And then you've also got, if you want to, if you're brave enough to use the video, you've got the video to go out on YouTube, you've got the written post to go out on your social. If you want, you can expand on that point, add a story of somebody you've helped in that way or a customer testimonial and there you've got a blog post or you've got an article for LinkedIn(...) and then put a snippet of that into your newsletter and you've got content. You did a two minute video, you've got five pieces of content.
- Very good.
Yeah, I love that. It's the reason I talk about this a lot actually.
The reason I love doing the podcast, Fiona.
I'm quite happy actually to sit there with my phone and talk.
I like the sound of my own voice. I'm a podcaster for crying out loud.
But I get that and I can do that and we have done that. And I love this strategy because it's so, what you're doing is you're making it easy.
And for me, podcasting, we've just done this whole teaching series, teaching series is a wrong phrase. We've just done an expert workshop on cohort, quick shameless plug, on how to do podcasts for, if you need commerce business. One of the key reasons you want to do it, one of the things I love about this, we're talking, we started recording, I'll tell you when we started recording because it will tell me, 39 minutes and 26 seconds ago, right? We're gonna go for another 20 minutes, I guess, finish top of the hour, maybe in the next 10 minutes.
Really, it's the first time we've met. We've had a great conversation about content creation.
I, like you, we've just turned up, I've got an expert chattered. The amount of content I can create from that one podcast episode is obscene. You can create 30 to 40 shorts, quite the short form videos, fairly straightforward, loads of captions, quotes for social media. You've got your blog posts, the audios, your podcasts, the videos, YouTube. You can create like a little two, three minute segment and put it on LinkedIn. I mean, what I like about what you're saying is you're starting with video, which I think is where everybody should stop because that gives you so many options as you tumble down the con, which is why I think Daniela, when she was talking about, she hates writing. She discovered actually that if I write, I've just got the blog post. If I talk, not only is it much more of an interesting experience for her, but she's got the video, the audio, and she's got the blog post. And that's the key thing, I think, to what you're saying, isn't it? - Yeah, absolutely. And then just makes it easy for you. And I do get that it can be tricky.
I never listened to myself back. When I record it, I never listened to that. No, it would never see the light of day. - I did listen to the light of day, I did that. - My wife's exactly the same, I'm not gonna lie. - Just couldn't do it, just could not do it. But one of the things that I do is I run a master mining group for local business women in my area. And they all say the same thing, you keep saying about doing video, I can't do video. So no, you can't watch a video of yourself. That's a different thing. You can record a video, you can't watch it back. So don't watch it back, who cares? Just don't watch it back. But I know that one chat, I had a chat with Daniel Priestley who wrote oversubscribed all about how to build a massive weight in this business.

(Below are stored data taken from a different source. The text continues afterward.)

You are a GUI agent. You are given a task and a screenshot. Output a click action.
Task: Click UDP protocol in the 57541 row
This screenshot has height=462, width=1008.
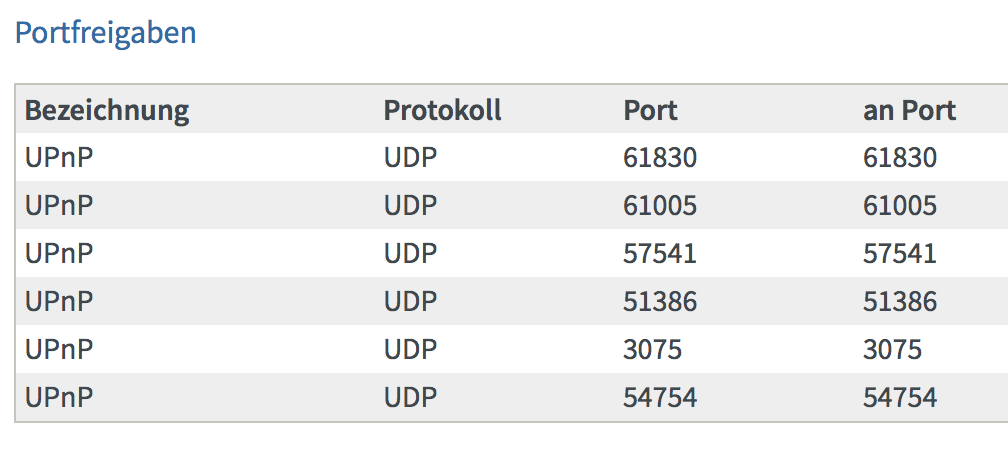point(410,253)
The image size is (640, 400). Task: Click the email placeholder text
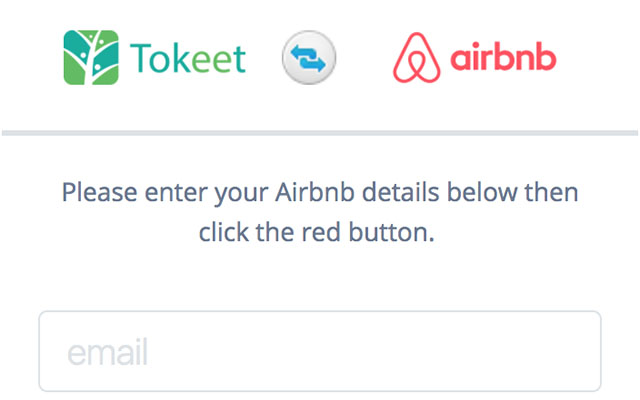click(x=107, y=352)
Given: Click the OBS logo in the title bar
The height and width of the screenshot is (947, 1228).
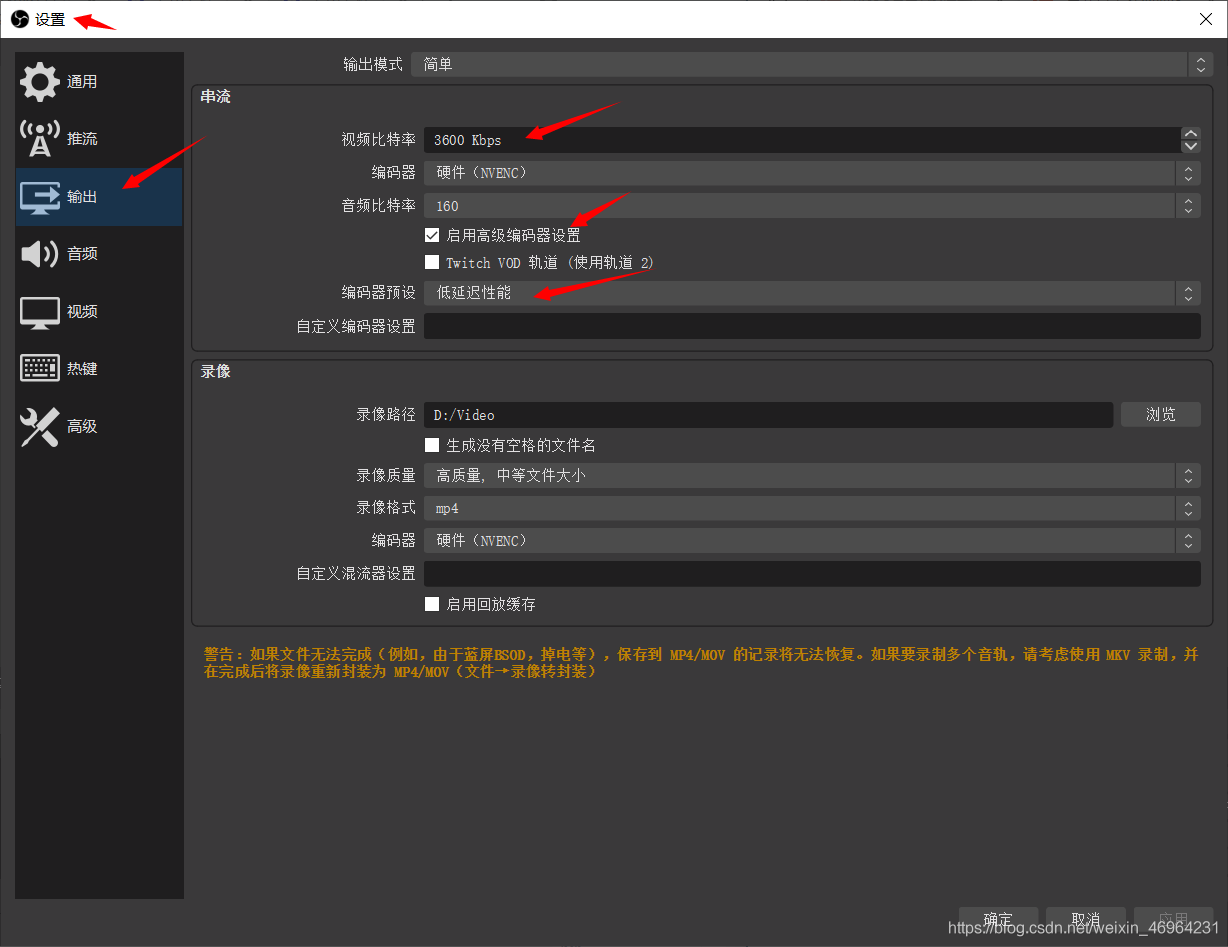Looking at the screenshot, I should pyautogui.click(x=19, y=19).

And he said, you need to go out and look online and see how much of you and what you stand for and what you sell can I absorb? Can I sit and binge a day of content about your company?
And there were very few people in the room who could say yes.Very few. And he said, because that's what they do. Because it used to be very linear. People would decide what they wanted, they'd want to buy a widget. They would search online for it. They would find your website and a few others and look at them. They might look at reviews and things like that. And then they would just go to buy. And it was very linear. It was very much in one straight line. Now it's all over the place. Now the first thing they do is ask their mates. So they might do that on social, they might do that in real life. They might go out and then look at the reviews and then they look at something else and they look at something else and they bounce, bounce, bounce, bounce, bounce, bounce. And then they come to your website. So by the time they come to your website, they should already be pre-qualified. As much as you can saturate that bounce, bounce, pre,before they get to your website stuff, the more you can saturate that with the good stuff that you can tell the narrative of, the more likely they are to buy as soon as they get to you. - Yeah, now a very, very powerful point.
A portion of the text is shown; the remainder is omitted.